3.1. Model Predictions for Crystal System Classification
We developed several ANN models using code written in the programming language C to estimate the class of the crystal structures. The classification capabilities of the ANN models were tested on a dataset of 267 samples, with 40 samples reserved for testing. We obtained a minimum of seven misclassifications by varying ANN parameters with the 6-22-22-22-1 architecture, a momentum term of 0.3, and a learning rate of 0.6.
Figure 4 illustrates the weight distribution in the ANN model with a 6-22-22-22-1 architecture at both the initial and optimal stages of training. Initially, the weights are randomly initialized within a narrow range of −0.5 to 0.5 (shown as light gray points), reflecting the untrained state of the model. After 40,000 iterations, the final weights (depicted in red) show a much broader range, spanning from −47.85 to 45.76. This significant expansion indicates the adjustments made during training to capture the complex relationships between input features and crystal structure classification. The wider distribution and increased dispersion of the weights demonstrate the model’s enhanced complexity and optimization, enabling improved classification performance and predictive accuracy.

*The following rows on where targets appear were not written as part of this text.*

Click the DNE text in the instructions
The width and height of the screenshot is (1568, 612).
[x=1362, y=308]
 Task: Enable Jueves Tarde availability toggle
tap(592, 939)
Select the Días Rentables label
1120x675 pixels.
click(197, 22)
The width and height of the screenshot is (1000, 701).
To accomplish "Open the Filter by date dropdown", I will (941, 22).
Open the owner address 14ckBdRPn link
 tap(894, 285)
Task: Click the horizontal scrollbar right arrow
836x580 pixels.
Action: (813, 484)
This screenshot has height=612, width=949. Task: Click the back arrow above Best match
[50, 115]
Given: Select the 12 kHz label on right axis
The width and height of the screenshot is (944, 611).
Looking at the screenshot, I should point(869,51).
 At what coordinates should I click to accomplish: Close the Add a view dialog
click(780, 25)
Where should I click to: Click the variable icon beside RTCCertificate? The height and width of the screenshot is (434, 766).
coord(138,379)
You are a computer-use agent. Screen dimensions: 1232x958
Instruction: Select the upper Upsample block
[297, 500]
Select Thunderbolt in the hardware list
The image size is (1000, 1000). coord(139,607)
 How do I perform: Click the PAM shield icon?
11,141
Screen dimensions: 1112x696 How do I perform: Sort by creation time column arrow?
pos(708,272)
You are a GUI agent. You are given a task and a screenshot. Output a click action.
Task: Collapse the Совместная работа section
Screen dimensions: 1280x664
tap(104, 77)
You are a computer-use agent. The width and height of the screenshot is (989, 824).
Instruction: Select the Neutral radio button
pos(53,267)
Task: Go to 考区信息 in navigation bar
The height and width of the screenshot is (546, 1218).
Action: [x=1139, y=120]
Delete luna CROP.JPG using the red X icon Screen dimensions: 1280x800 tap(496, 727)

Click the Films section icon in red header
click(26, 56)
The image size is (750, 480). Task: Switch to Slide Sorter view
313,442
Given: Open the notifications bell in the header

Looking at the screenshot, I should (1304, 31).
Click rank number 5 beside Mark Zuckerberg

Monoclinic samples were labeled as 0, and orthorhombic samples as 1, with a cut-off value of 0.5 used for classification.
Figure 5 illustrates the ANN model’s classification performance for monoclinic and orthorhombic crystal structures in both training and testing datasets using distance metrics.
Figure 5a shows the distribution of 118 monoclinic samples from the training set, which were clustered within a narrow distance range and resulted in zero misclassifications. Similarly,
Figure 5b shows the distribution of 109 orthorhombic samples, which were also clustered within a narrow range and resulted in zero misclassifications.
For the testing dataset, slight classification challenges are observed.
Figure 5c shows the distribution of 21 monoclinic samples, with most correctly classified near the origin, but four samples are misclassified because they fall outside the main cluster.
Figure 5d shows the distribution of 19 orthorhombic samples, with most correctly classified, although three samples are misclassified because they deviate from the primary cluster.
Overall, these graphs highlight the ANN model’s high classification accuracy in training data, with perfect classification for both monoclinic and orthorhombic crystal structures. While minor misclassifications are observed in the testing data, they reveal areas for potential model refinement, as shown in
Table 1. This classification performance is promising and comparable to or better than the results reported in the literature, demonstrating the robustness of the ANN model for crystal structure prediction.
In 40 test datasets, the seven bold datasets are indicated as misclassified data.
The structural and chemical similarities between monoclinic and orthorhombic crystal systems make distinguishing them difficult. Minor inaccuracies or overlapping patterns in the data can impact the model’s predictions. As ANNs are often considered “black boxes”, it can be difficult to understand exactly how they make these distinctions. However, sensitivity or feature importance analysis could help identify which features are most influential in distinguishing between these two structures, potentially revealing areas for data enhancement.
Table 2 highlights specific samples that illustrate these challenges. For instance, samples 5 and 12, both monoclinic, were misclassified as orthorhombic because their volumes closely match the average volumes of orthorhombic structures. Similarly, sample 14 was misclassified from monoclinic to orthorhombic due to its energy above the hull being close to orthorhombic averages. In contrast, samples 33 and 35, which are orthorhombic, were misclassified as monoclinic because their formation energy, site count, and density values resemble those typically observed in monoclinic structures. Lastly, samples 34 and 39, both orthorhombic, were misclassified as monoclinic due to similarities in bandgap and unit cell volume, which are close to typical monoclinic values.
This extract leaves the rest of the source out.